抜粋本文 ::
# # #

名古屋から感じた世間との「分断」

松田選手の優勝で幕閉じる

 先日、3月14日、愛知県名古屋市で開かれた「名古屋ウィメンズマラソン2021」及び「名古屋シティマラソン2021」。名古屋ウィメンズマラソンでは、ダイハツ所属の松田瑞生選手が2時間21分51秒の好タイムで優勝しました。
 そして、この2大会ではそれぞれ約5000人の市民ランナーがスタートラインに立ちました。市民マラソンの復活の狼煙が上がった最初の大会となり、今後の大会がこれに続くことが期待されます。

ランナーと世間の「壁」

 ランナーの立場からすれば、「無事開催されて良かった」という思いが強いのはある意味自然な感覚です。しかし、普段走る習慣のない人の中には、SNS上で「こんな時にマラソンをやるなど非常識極まりない」という趣旨の論調の人もいました。これに、私は相容れない壁の存在を強く感じました。
 おそらく理由の一つが交通規制にあるでしょう。この日の名古屋市内中心部は、フィニッシュのナゴヤドーム付近では10時間に亘って規制が敷かれていました。

名古屋ウィメンズマラソンの交通規制(大会HPより)

 これらは事前告知のあったものなので、「情報を把握していない方が問題」と言える類のものだと私は考えています。

 しかし、東京オリンピックの開催に対して否定的な意見が増している中、マラソンを始めとして市民が参加出来る大会が受容されるどころか、拒否反応を示されている、というように思いますし、今後これが先鋭化することも懸念されます。現在、COVID-19に関して都市封鎖(ロックダウン)を行っている国の中には、「宣誓書・証明書不携帯の外出は罰則を科す」と厳しい措置を講じているところがあります。

海外の規制の実例について

フランスの外出規制について(在フランス日本大使館HP)

# # #

課題項目 1 ::
マラソン大会に関する本文によると、名古屋ウィメンズマラソン2021で優勝したのはどの選手で、記録は何でしたか。
課題項目 2 ::
マラソン大会に関する本文のうち、「ランナーの立場からすれば」で始まる段落を、主な内容を保ったまま短くまとめてください。
課題項目 3 ::
マラソン大会に関する本文を、最後に示された箇所から引き継いで書き進めてください。
このあとの一覧は、本文とは別の出典から取られたものです。

(コレクションの保存項目)
# # #

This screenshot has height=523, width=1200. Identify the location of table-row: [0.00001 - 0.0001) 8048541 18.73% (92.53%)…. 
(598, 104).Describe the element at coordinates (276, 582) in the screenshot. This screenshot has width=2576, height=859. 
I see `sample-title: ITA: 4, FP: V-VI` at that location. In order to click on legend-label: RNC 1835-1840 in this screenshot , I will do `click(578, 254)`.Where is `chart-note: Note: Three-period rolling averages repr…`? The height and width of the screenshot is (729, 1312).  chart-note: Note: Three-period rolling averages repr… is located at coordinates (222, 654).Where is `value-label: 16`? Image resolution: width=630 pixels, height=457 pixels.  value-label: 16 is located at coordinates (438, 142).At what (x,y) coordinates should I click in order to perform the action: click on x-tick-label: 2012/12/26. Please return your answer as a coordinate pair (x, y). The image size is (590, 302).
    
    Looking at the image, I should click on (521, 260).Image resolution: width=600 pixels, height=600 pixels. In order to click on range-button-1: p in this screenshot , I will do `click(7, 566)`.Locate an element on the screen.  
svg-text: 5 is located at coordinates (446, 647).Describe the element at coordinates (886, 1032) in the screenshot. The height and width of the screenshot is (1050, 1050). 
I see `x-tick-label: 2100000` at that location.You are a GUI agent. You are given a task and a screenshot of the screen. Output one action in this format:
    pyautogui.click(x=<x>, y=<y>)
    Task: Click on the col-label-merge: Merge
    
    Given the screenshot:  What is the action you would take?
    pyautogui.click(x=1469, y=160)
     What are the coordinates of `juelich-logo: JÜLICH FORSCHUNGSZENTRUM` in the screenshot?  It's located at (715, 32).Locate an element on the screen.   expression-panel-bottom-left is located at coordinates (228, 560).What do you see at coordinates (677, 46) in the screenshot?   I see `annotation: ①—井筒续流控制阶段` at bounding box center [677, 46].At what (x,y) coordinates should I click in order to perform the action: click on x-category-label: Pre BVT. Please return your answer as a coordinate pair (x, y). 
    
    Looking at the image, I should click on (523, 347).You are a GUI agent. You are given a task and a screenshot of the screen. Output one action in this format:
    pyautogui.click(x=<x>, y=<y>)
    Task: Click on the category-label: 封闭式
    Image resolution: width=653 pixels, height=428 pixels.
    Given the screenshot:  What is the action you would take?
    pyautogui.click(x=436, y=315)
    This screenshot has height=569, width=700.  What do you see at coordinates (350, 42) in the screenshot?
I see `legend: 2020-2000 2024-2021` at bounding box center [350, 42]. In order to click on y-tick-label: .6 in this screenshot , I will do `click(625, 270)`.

# # #

演習解答 1 ::
ダイハツ所属の松田瑞生選手が、2時間21分51秒で優勝しました。

演習解答 2 ::
ランナーにとっては、大会が無事に開催されたことを喜ぶのは自然な感覚です。一方で、普段走らない人の中には、SNS上で「こんな時にマラソンをやるのは非常識だ」という趣旨の意見を述べる人もいました。これに、相容れない壁の存在が強く感じられたと述べられています。

演習解答 3 ::
 HPを埋め込んだフランスの場合、昨年12月から夜6時以降原則として外出を禁じる措置を講じています。この他、イタリアは一部を除き、3月~4月にかけては夜10時~朝5時、最高レベルの警戒州では一日中理由なき外出を禁止しています。フランスの場合、違反者には135ユーロ(3/17現在の為替レートで約17000円)の罰金が初回には課せられることになっています。
 イタリアではジム・プールといったスポーツ活動センターも警戒レベルが指定された州では閉鎖されるなど、スポーツが満足に出来ない状況になっています。

スポーツは健康生活に欠かせない

 このような他国の状況もニュースを通じて入る中、日本はあくまで要請ベースの緩やかな対策であるため、現状ランニングをすることに支障がある状況は限定的です。(東京では競技場閉鎖が発生していますが、そのような例はごく一部です)
 しかし、スポーツをしない、という人からすれば、ランナーにマラソン大会をセットすることがオリンピックを何が何でもやろうとする国・組織委と重なり、ランナーの「ワガママ」と捉えているのではないか、と思います。
 スポーツを「観る」のはOK、実際にやるのはNGでは釣り合いません。ワガママでも何でもなく、マラソン始めスポーツを人々が取り入れることは健康増進の観点から推奨されるべきだと考えます。もちろん、COVID-19感染対策は十分に(密を徹底回避する、マスクも状況に応じて付ける etc.)というのは大前提です。